Książka jest lekką młodzieżówką, którą przyjemnie się czyta. Bohaterowie są fajnie wykreowani ale nie przerysowani. Co sprawia, że miło się poznaje ich i spędza z nimi czas. Zaczyna się od wygłupów Tomka u psychologa. Przez co wpada w serie niefortunnych zdarzeń, a jego styl bycia wcale mu nie ułatwia.
Po akcji u psychologa trafia za sprawą wychowawczyni do Klubu pomocników, gdzie poznaje Anne - spokojną, cichą i trochę nieśmiałą prymuskę oraz Amandę- charyzmatyczną, wyróżniającą się modelkę o zadziornym charakterze. Jak się później okazuje Tomek nie jest, aż takim bucem za jakiego uważały go dziewczyny. Okazał się bardzo pomocny, a czasem nawet uroczy.
Przez sparzenie się w przeszłości i jakieś swoje chore zasady postanawia być sam i odtrąca dziewczyny. Bardziej lub mniej świadomie. Gdy Anka już odpuszcza Tomkowi na rzecz Wojtka, z którym lepiej się dogaduje i coraz więcej czasu spędza. To Ami coraz mocniej się w nim zadurza i nie chce odpuścić.
Jest wiele zabawnych sytuacji, nie brakuje również postawy godnej rycerza czego się po Tomku ciężko było spodziewać. Czytając książkę wielokrotnie dusiłam chłopaka w myślach za jego ignorancję i brak spostrzegawczości. Były też momenty kiedy zabawnie się czytało o rywalizacji Tomka z Amandą i ich wspólne przekomarzania się.

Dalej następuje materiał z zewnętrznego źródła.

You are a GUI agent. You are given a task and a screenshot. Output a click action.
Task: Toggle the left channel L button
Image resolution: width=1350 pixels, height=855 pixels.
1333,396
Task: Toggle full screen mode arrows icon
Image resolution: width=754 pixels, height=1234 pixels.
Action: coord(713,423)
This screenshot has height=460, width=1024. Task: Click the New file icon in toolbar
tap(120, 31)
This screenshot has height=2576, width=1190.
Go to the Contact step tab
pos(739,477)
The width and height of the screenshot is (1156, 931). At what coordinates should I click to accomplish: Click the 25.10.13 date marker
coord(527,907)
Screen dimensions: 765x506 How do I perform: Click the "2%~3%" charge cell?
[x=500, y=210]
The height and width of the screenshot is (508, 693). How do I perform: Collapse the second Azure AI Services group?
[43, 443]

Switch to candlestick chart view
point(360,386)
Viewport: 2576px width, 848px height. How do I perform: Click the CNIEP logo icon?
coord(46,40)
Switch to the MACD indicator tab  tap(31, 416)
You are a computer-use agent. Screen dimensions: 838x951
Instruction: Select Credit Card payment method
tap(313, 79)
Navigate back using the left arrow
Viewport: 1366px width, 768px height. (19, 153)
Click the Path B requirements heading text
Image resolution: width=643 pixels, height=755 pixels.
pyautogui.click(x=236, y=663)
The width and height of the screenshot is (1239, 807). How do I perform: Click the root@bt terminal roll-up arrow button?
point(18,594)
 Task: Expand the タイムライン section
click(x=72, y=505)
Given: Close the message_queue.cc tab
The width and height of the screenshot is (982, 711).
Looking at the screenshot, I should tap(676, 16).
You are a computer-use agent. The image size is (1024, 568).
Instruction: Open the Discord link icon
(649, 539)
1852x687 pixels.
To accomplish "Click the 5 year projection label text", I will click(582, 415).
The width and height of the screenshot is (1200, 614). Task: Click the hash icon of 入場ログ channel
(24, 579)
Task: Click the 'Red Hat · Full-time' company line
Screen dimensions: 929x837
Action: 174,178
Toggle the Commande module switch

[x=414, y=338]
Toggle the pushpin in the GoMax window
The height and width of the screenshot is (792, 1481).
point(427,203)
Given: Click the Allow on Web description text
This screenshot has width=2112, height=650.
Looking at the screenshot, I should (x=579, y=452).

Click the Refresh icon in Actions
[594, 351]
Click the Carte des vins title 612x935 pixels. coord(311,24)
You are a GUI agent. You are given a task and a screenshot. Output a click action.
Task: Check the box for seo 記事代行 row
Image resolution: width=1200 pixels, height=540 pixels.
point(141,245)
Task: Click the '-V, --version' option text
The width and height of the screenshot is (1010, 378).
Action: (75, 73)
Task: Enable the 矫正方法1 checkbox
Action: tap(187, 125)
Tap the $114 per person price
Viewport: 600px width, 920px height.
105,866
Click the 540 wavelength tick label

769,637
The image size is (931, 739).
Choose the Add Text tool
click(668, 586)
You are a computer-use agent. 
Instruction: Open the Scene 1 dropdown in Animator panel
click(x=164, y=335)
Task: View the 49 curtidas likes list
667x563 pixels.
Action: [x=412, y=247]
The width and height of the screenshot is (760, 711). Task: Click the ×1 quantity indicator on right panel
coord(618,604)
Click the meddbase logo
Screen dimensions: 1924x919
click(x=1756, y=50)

Coraz bardziej zaczynam lubić styl autora. Nie mogę się doczekać, aż przeczytam kolejne tomy i dowiem cię czy nasz kochany nerd już zmądrzał i przejrzał.
W języku polskim nie istnieje słowo "pierw".
OdpowiedzUsuńZe względu na szacunek dla Autora i czytelników, radziłabym pracę ze słownikiem.
Proszę wskaż fragment gdzie użyłam tego słowa. Po za tym proponuję rozszerzenie twojego słownika o nowsze wydania. Również o mowę potoczną.